All of the speech CN's are involved
Neuropathology location: LMN
Speech characteristics: depends upon what CN, SN, muscles are involved (motor, sensory)
All of the speech CN's are involved
- Trigeminal, (CN V)
- Facial Nerve, (CN VII)
- Glossopharyngeal ,(CN IX)
- Vagus Nerve and all three of it's branches; In the vagus nerve we worry about VF peresis or paralysis, and respiratory. -Pharyngeal Branch -Superior Laryngeal Nerve Branch -Reccurrent Laryngeal Nerve (RLN)
- CN XII
- C3 C4 & C5 of the Cranial Nerves
Neuropathology location: LMN
Speech characteristics: depends upon what CN, SN, muscles are involved (motor, sensory)
Hyperkinetic Dysarthria
- HYPERkinetic Dysarthria is marked by involuntary movements
- Orofacial stable at rest and involuntary movements, involuntary jerk single or repetitive movements, jerky movements of the velum, tics, chorea, slower movements and slower involuntary movements as well as Spasmodic Dysphonia.
- In terms of voice disorder, we worry about dyskinesias at the level of the vocal folds
Neuropathology location: extrapyramidal system
Speech characteristics: dependent upon site of dyskinesias
Spastic Dysarthria
- Spasticity causing harsh & strained voice.
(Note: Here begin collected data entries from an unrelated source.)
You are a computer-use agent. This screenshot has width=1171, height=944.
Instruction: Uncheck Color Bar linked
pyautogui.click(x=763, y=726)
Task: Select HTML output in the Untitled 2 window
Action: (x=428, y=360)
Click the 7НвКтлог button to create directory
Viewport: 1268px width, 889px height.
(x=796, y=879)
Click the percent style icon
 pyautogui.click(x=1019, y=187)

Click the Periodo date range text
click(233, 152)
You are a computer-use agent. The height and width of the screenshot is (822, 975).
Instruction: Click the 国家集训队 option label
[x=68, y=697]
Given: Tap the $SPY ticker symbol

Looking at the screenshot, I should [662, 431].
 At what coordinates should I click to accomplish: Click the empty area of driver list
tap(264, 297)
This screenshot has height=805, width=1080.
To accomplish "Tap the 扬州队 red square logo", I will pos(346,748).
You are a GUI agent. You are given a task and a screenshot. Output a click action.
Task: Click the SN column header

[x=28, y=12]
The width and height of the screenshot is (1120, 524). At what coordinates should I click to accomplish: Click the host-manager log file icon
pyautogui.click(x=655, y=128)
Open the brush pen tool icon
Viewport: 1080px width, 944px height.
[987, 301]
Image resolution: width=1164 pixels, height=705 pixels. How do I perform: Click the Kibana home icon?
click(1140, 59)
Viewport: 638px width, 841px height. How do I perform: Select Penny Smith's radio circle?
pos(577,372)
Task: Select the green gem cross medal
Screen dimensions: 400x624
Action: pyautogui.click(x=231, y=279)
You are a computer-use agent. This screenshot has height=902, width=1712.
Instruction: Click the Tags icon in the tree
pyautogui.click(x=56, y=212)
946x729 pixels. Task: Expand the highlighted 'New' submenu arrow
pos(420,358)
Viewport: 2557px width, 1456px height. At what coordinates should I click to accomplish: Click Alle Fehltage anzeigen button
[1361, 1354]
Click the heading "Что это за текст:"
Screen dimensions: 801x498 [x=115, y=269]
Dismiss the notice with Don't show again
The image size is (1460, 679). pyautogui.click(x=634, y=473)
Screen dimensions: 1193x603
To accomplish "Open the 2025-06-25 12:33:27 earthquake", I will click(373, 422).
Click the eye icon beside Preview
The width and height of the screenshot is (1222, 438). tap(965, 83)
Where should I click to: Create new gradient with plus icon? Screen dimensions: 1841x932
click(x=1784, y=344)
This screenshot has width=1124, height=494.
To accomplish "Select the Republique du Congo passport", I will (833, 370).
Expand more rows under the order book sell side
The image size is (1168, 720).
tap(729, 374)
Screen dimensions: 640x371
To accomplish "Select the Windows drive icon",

- Marked by harsh/strained voice. Speech is slow.
Ataxic Dysarthria
- This is the drunk sounding dysarthria (slur)
- Incoordination & slurred speech
Hypokinetic Dysarthria
- HYPOkinetic Dysarthria is most associated with Parkinsons' Disease characterized by Rigidity, Masked Face, flat, diminished, monotone speech. Speech mirrors movements. Slow shuffled gait.
- SOL is in the Basal Ganglia.
Apraxia of Speech
- Automatic speech is fine, prompted speech is difficult - Demonstrates inconsistency
- Marked by groping and increasing errors with complex language
- Articulation & Prosody may be different.
- AOS is often associated with Broca's Aphasia due to it's location in the brain.
- There is evidence of AOS also diagnosed in a lot of children.